Assuming that the president manages to put the political house in order (which we hope he will), Madagascar seems poised to stage a strong recovery.  The country has already demonstrated the potential to attain a high growth path many times before (at least in the short term). The main challenge for Malagasy policymakers and their development partners is to ensure that the economy not only reaches a cruising altitude but remains on that high growth path for a sustained period of time.  There may be many recipes for this goal but the key ingredient remains the same: jobs.  A jobless recovery will not yield a prosperity that is widely shared among Malagasy citizens.  People need (well-paid and secure) jobs as their ladder to climb out of poverty. And as long as growth is not inclusive, the chances of a repeat of the “Madagascar cycle” of political and economic booms and busts remain high.

Removing economic sanctions would go a long way towards attaining a high growth path.  But perhaps more important would be the resumption of foreign investment, especially foreign direct investment (FDI).  Investors are eager to come back to the country—there are a lot of profits to be made, but these investors need strong signals from Madagascar’s leaders: They are looking for political stability, rule of law, transparency and better governance.  President Rajaonarimampianina needs to show resolve and leadership in all of those areas. 

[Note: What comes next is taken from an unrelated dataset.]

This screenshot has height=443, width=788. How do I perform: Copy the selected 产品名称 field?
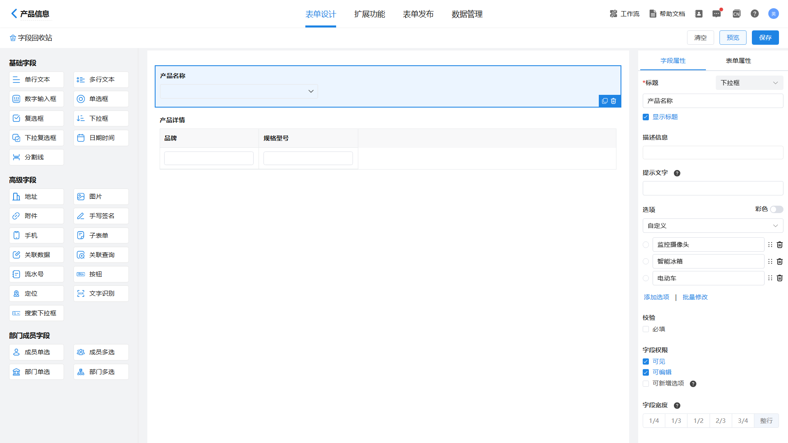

While FDI can lead to higher growth, they may or may not create jobs at the scale needed in Madagascar—a scale that would make growth more inclusive and sustainable.  The bulk of FDI that has been coming to Madagascar in the recent past were in the extractive industry (especially mining) sector, which is, in general, capital (as opposed to labor) intensive and, unfortunately, has limited potential for substantial job creation. The jobs that are created are often highly specialized, skilled ones for which not enough Malagasy citizens are qualified.  This skills gap suggests the need to train more Malagasy technicians to take advantage of these job opportunities. Integrating more local small and medium enterprises in the value chain of foreign firms investing in Madagascar would also help create jobs.

Before the crisis, a large amount of FDI came to Madagascar’s export-processing zones in order to take advantage of the preferential access to the American market under the African Growth and Opportunity Act (AGOA).  These investments tended to be in labor-intensive manufacturing sectors (especially in textiles and garments) and generated a lot of good quality jobs, as many as 200,000 of which were unfortunately lost due to Madagascar’s suspension from AGOA.  The process of reversing this suspension will surely be brought up during President Rajaonarimampianina’s meeting with U.S. policymakers.  Now is a good time to welcome Madagascar back into the AGOA fold.  At a stroke of the pen, U.S. policymakers can significantly help improve the prospects for a sustainable and inclusive recovery in Madagascar.